When the WannaCry ransomware attack was unleashed on 12th May 2017, it was first believed that it was contained in the U.K. NHS systems – but further reports and investigations showed that the ransomware transpired to be a global epidemic, with over 150 countries affected.
The ransomware attack targeted computers running the Microsoft Windows XP operating system by encrypting data and demanding payments in Bitcoins, ranging from $300 to $600 (£233 to £466). Within a matter of hours, the ransomware had infected systems within various organisations, which included government departments.
The cyber-hackers demanded $300 (£233) in Bitcoin from PC users and victims of the hack, with the deadline to pay expiring 15th May 2017. If they didn’t, the demand rose to $600 (£466). They even took the extreme measure of threatening users that their data would be deleted indefinitely if they left it until 19th May 2017 to pay up.
Small numbers paid up…
Reportedly, only a tiny percentage of users actually gave into the ransomware demands. This could be because there are decryption tools readily available nowadays that can recover encrypted data. As of 26th May 2017, the 3 Bitcoin addresses associated with the WannaCry ransomware had reportedly pocketed around $126,968 (£98,877), according to Elliptic Enterprises Ltd, who are monitoring the cyber-criminals’ payment accounts.
This figure means that approximately 1% of victims succumbed to the ransom.
“Lower than expected”
Cybersecurity expert, Jamie Akhtar, notes the low number of victims paying the ransom, saying:
“…with over 200,000 machines affected, the figure is lower than expected.”
The figure could’ve been so much more if it wasn’t for the incidental hero who halted the attack, Marcus Hutchins.
Bolton Jiang was a victim in China who stated he had no intentions of paying the ransom. He notes:
“…even if you do pay, you won’t necessarily be able to open the files that are hit. There is no solution to it.”
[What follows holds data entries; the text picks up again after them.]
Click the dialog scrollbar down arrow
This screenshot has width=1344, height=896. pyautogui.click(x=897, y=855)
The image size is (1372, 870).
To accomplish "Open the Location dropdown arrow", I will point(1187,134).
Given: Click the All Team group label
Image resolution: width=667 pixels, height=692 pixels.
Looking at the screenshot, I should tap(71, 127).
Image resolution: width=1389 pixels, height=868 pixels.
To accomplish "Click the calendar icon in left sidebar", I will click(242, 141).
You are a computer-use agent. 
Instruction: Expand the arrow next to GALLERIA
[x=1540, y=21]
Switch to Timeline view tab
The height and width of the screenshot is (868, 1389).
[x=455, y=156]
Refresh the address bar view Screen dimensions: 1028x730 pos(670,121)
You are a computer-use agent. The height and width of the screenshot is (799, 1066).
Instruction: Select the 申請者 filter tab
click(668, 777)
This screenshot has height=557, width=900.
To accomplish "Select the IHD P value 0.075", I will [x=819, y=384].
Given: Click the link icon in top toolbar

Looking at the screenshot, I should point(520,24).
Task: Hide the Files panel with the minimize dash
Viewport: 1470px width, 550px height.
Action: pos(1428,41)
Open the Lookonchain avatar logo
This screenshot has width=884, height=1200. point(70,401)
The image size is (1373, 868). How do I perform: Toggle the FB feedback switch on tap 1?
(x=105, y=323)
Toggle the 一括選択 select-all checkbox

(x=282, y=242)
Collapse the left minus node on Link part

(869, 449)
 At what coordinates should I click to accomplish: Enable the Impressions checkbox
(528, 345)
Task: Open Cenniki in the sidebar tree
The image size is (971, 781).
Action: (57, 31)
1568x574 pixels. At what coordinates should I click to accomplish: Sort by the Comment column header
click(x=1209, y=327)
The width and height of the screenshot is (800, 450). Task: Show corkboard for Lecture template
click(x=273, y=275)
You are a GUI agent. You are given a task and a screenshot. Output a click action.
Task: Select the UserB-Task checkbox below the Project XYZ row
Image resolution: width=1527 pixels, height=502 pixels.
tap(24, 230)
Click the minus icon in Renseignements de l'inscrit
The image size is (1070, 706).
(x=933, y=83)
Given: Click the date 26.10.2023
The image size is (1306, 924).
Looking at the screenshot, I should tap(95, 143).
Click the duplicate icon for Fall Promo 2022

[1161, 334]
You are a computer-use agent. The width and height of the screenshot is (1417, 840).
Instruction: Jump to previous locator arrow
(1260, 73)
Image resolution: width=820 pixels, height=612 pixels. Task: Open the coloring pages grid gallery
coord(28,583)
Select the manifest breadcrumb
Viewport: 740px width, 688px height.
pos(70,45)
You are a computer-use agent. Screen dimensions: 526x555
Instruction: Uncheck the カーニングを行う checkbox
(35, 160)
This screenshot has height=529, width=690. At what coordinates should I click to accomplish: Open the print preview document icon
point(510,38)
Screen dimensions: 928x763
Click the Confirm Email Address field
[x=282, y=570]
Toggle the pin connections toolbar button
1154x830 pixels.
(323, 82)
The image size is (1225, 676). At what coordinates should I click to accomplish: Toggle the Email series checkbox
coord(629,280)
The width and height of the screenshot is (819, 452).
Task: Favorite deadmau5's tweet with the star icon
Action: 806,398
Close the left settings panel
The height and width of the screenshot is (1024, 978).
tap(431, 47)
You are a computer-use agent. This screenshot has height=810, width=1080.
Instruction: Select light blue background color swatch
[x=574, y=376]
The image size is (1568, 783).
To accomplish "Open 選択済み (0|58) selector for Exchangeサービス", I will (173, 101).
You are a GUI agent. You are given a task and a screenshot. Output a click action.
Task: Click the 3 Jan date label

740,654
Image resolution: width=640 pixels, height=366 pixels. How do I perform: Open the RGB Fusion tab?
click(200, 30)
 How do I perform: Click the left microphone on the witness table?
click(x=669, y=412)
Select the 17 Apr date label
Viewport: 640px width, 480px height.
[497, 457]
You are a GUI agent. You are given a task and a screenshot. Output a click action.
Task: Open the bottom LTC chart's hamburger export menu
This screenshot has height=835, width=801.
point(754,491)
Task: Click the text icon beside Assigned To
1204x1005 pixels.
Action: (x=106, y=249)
The affected organisations included but were not limited to: FedEx, NHS, Nissan Motor Manufacturing in the U.K., Renault, Russia’s Ministry of Internal Affairs, Russian Railways and MegaFon, Romania’s Ministry of Foreign Affairs, Telenor Hungary, German railway company Deutsche Bahn, Telefonica and other large companies in Spain, several parts of the E.U., Brazil’s Sao Paulo Court of Justice and Vivo, China’s PetroChina and Public Security Bureaus, India’s Andhra Pradesh Police, Indonesia’s Dharmais and Harapan Kita hospital.
These aren’t the only affected organisations who suffered from the breach; it’s suspected there are many more across the globe.
Vulnerability of Microsoft Windows
Although there were patches to remove the vulnerabilities, Microsoft Windows note that many systems were affected as many users hadn’t updated their systems. Users using the older versions of Windows, such as Windows XP, were reportedly more vulnerable as Microsoft doesn’t have much support for outdated computing systems.
Though cybersecurity expert Mr Hutchins – aka MalwareTech – accidentally discovered the “kill switch”, he warned that it only halted the attack as the cyber-hackers could find another method to invade systems again.
Is there a way out?
Cybersecurity expert, Matt Suiche, notes in his blog that there is a potential way to decrypt systems without having to succumb to the ransom. There are of course exceptions. The technique depends on how long the cyber-hackers have hijacked the systems, and a high level of expertise is required to decrypt the computers
Mr Jiang has a point. New threats will most likely emerge soon. Another cyber-hacking group, Shadow Brokers, said that it would release more software which attacks routers, smartphones and current versions of Windows – every month. The risk is imminent and businesses need to take action.